Sus luces —rojo, azul, verde— parpadearon como un aviso de muerte inminente.
La chica dio un paso atrás, tropezando con la cama.
—No... no... —murmuró ella, paralizada.
La criatura levantó el brazo.
Esa extremidad larga, afilada, capaz de abrir una pared en dos.
Apuntaba directo a su cuello. Yo debería haber gritado.
Debería haberme quedado quieta, o haberme acurrucado en un rincón esperando que pasara.
Pero no lo hice.
Algo dentro de mí, el mismo instinto que me hacía entrenar horas hasta que mamá me regañaba explotó en mi pecho.
Lo vi moverse.
Lo vi atacar.
Y mi cuerpo actuó antes que mi mente.
Corrí.
Me lancé contra la criatura con un impulso tan fuerte que mis pies casi resbalaron en el suelo lleno de polvo. El corazón me golpeaba el pecho como una batería militar, pero no me importó, agarré el primer objeto que encontré en el camino, una barra de metal doblada que antes era parte del armario.
Con un grito que me destrozó la garganta, clavé la barra contra el costado de la criatura.
Un sonido metálico retumbó. Chispas saltaron hacia mi cara.
La criatura giró bruscamente, sorprendida por el impacto.
—¡Suéltala! —rugí, sin reconocer mi propia voz.
Ella, la chica, me miró con los ojos desorbitados, como si no supiera si agradecerme o llorar.
La criatura lanzó un golpe, un golpe que habría atravesado mi pecho si no hubiera hecho horas y horas de flexiones, saltos, esquivas, todo ese entrenamiento que siempre me dolía y que mamá odiaba.
Me agaché, el brazo metálico pasó por encima de mí como un látigo mortal, el viento que generó me cortó la mejilla.
No pensé.
No razoné.
Solo me moví.
Me impulsé hacia adelante y golpeé de nuevo, esta vez justo en la parte donde las luces cambiaban de color. La barra entró por un hueco, un punto débil que ni sabía que estaba ahí.
La criatura chilló.
Un sonido agudo, insoportable, como si se estuviera rompiendo por dentro.
Retrocedió tambaleándose.
Intentó levantar otro brazo, pero ya era tarde.
Di un paso adelante.
Apreté los dientes.
Y con todas mis fuerzas hundí la barra hasta el final.
Un chasquido seco.
Una explosión de chispas.
Y las luces del rostro triangular se apagaron de golpe.
La criatura se desplomó.
Cayó al suelo dejando un cráter pequeño, como si pesara toneladas.

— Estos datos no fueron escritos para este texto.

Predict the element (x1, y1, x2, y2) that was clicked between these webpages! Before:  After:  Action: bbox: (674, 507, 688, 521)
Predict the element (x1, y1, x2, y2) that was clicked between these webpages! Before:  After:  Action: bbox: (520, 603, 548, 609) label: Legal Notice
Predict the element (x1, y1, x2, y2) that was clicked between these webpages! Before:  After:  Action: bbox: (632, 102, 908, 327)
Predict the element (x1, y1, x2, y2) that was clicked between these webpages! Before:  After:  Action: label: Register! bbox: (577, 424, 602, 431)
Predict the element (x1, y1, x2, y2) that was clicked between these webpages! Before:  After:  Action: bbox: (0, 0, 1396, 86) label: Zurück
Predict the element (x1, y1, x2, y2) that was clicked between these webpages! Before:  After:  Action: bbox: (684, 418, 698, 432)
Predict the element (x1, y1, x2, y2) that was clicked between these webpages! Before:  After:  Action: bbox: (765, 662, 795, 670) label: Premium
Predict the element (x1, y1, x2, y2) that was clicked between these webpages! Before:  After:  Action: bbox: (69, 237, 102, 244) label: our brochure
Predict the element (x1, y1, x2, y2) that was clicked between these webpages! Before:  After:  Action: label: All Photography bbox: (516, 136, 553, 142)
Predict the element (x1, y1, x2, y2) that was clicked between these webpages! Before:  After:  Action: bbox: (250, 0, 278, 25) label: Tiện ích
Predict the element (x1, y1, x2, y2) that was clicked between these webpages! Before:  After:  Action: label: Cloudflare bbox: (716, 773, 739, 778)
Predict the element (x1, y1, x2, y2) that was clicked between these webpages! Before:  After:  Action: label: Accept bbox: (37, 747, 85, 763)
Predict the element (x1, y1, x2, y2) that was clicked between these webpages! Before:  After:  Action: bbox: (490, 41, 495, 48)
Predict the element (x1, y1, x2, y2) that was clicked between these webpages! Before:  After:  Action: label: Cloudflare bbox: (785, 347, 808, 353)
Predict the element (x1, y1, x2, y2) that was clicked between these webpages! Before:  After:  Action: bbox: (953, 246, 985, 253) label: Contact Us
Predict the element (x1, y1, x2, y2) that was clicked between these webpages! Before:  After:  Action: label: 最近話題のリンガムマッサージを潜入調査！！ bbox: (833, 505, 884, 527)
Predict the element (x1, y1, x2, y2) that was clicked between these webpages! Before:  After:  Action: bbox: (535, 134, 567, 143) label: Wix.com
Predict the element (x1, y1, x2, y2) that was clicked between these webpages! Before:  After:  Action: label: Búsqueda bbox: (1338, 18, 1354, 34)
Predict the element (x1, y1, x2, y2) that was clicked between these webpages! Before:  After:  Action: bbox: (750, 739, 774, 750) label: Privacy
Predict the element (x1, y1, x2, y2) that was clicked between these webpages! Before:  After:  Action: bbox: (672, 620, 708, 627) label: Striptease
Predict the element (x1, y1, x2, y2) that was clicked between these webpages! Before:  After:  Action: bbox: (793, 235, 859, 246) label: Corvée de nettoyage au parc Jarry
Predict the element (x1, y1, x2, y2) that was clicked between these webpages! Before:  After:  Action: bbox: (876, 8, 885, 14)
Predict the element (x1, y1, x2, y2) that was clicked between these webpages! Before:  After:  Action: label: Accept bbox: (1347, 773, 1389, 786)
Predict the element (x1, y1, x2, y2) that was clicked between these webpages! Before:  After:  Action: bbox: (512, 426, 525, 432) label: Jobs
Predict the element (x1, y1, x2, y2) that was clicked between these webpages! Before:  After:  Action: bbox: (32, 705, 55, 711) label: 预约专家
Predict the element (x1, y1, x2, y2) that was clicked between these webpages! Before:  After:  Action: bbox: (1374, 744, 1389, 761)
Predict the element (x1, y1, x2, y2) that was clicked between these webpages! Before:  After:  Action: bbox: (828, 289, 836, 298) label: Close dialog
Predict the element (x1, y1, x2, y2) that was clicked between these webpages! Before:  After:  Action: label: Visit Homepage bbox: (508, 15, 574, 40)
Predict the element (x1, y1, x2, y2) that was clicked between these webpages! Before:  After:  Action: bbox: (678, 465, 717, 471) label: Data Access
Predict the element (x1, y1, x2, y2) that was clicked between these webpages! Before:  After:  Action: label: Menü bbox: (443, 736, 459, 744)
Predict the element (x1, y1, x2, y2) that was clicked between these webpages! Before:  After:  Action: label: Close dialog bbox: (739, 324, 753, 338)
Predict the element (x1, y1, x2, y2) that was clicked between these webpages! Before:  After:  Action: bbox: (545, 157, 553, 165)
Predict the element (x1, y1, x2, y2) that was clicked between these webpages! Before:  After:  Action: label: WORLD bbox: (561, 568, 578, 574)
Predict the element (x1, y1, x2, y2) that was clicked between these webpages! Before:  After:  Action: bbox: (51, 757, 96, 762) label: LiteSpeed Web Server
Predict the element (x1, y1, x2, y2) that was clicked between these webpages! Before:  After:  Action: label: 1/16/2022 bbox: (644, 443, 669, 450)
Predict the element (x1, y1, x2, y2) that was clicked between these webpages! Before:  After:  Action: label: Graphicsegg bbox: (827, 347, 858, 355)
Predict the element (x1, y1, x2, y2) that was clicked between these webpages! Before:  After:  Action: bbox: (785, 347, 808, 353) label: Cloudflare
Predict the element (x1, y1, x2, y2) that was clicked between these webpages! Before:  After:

Un humo grisáceo salió de su cuerpo, acompañado de un zumbido que se fue apagando lentamente.
Silencio.
Yo respiraba agitada, con los hombros tensos, las manos temblando sobre la barra de metal que seguía clavada en el monstruo.
La chica me miró, su rostro una mezcla de terror, alivio y absoluto desconcierto.
—¿Cómo... cómo hiciste eso? —susurró, todavía sin poder acercarse al cadáver.
—Entreno —respondí, respirando hondo, apoyándome en la pared antes de desmoronarme—. Mucho.
Ella soltó una risa ahogada, casi histérica.
—Me salvaste la vida.
—Sí... bueno... —me limpié el sudor y la sangre de la ceja—.
Ella sonrió débilmente, pero esa sonrisa se desvaneció al escuchar el sonido que vino del pasillo.
Un zumbido.
Otro.
Y otro.
Tres.
Tres seres.
Tres criaturas.
—No puede ser... —murmuré, con los ojos muy abiertos.
La chica me agarró la mano con fuerza.
—Su muerte los alertó. Ahora saben exactamente dónde estamos.
Me quedé petrificada.
Ella me miró directo a los ojos.
—Tenemos que correr. Y esta vez... no hay puerta que nos salve.